Monday, May 11, 2009

T-Mobile: Keeping You Connected with the Fake Karaoke Crowd

So I guess this T-Mobile Sing-Along *artificial flashmob* has been divisive. Some people are finding the clip below (and other packaged melodrama relateds) inspirational. Some are finding it contrived.

Think I'm in the Felix Salmon camp in calling it overproduced. Also "FAIL" or "weaksauce" or whatever the kidz r saying these days. Don't get me wrong, I'm no flashmob purist or anything; if you told me the idea on paper, or after a few drinks, I could see giving you a hi-five and legitimately thinking it was cool. I'm not anti-peace, jumping double-dutch with strangers in the street or whathaveyou. But in execution, it just doesn't translate.



Mainly I keep feeling confused about the scope of the project. I'm pretty sure it's a few thousand people in a square doing karaoke. But i feel like it should be, like, a whole continent, or hemisphere or something, doing it via some sort of fancy live-feed transmission, courtesy of t-mobile. but that doesn't appear to be the case. Sheeit, people are doing this sort of thing every day on facebook, just out of boredeom. I ain't 'bout to change phone providers over it. this "flash mobaoke"-as-epic would be like your boyfriend telling you he's going to make you breakfast in bed, and then he throws on bittersweet symphony, and his satin robe in slow motion, and he looks like Bradzel Washingpitt, all to come back with a limp dick, some leftover backwash from his glass of OJ, and a packet of sunmaid raisins. You don't totally want to complain -- it's Bradzel Washingpitt, after all, and the song and slo-mo stuff are nice -- but you do feel a little duped.
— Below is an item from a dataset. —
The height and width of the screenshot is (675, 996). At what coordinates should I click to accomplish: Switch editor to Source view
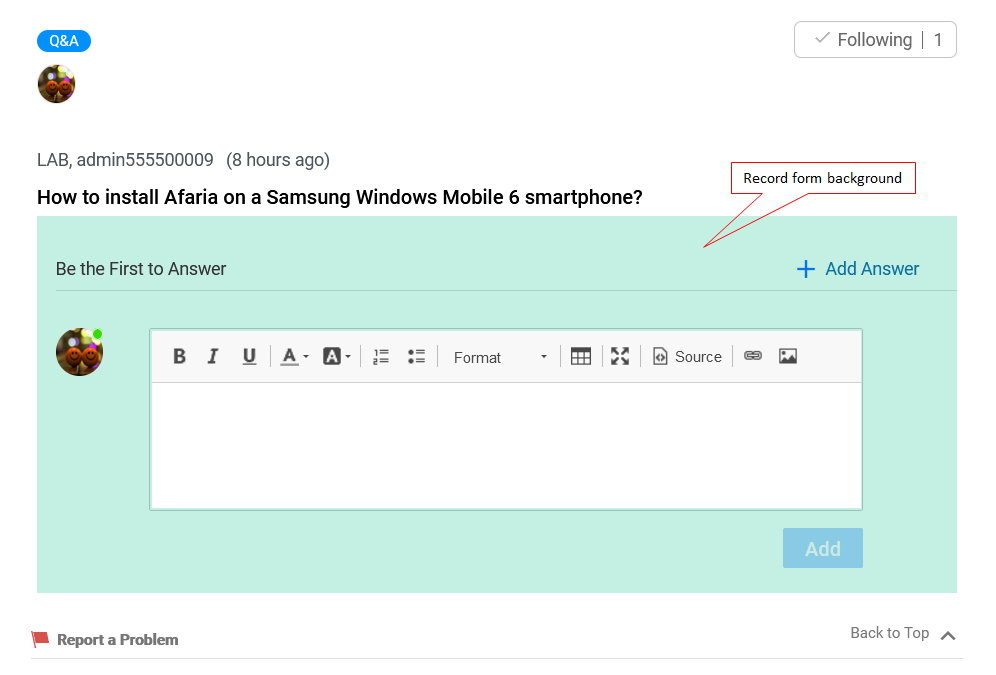[687, 357]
Thesep roducers at least need to slip some Obama (tm) footage in there or something. Go for the gusto if you're gonna go. Get some doves, and some tear-gas and make it REAL, son. Didn't the beloved Bea Arthur just pass (rip). I think she was on t-mobile.

Really though, it's the Beatles who might be overdone on the emotional push-buttoning tip. T-Mobz might have fixed this all proper with better song selection. For example:


Rehab Video


Everyone knows these songs! you can still contrive without being so heavy-handed about it. yay!
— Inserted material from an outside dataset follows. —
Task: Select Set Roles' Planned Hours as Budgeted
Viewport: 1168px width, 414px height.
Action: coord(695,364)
Jesus walks with T .... mobile *ding*.

6 comments:

  1. Anonymous5/11/2009

    Even better would be Lil Wayne song.

    ReplyDelete
  2. Sigh. I love the song AND the video.

    ReplyDelete
  3. Anonymous5/11/2009

    Or the KRS version of the "Hey Jude" riff. "We take the wackest songs, and make them better"

    ReplyDelete
  4. How about Love Lockdown with Obama singing the featured "Pink" part?

    ReplyDelete
  5. Anonymous5/11/2009

    ^^^ How about "shut the fuck up, t-mobile"?

    ReplyDelete
  6. I can haz Bradzel Washingpitt?

    In spite of the unfortunate frankensurname?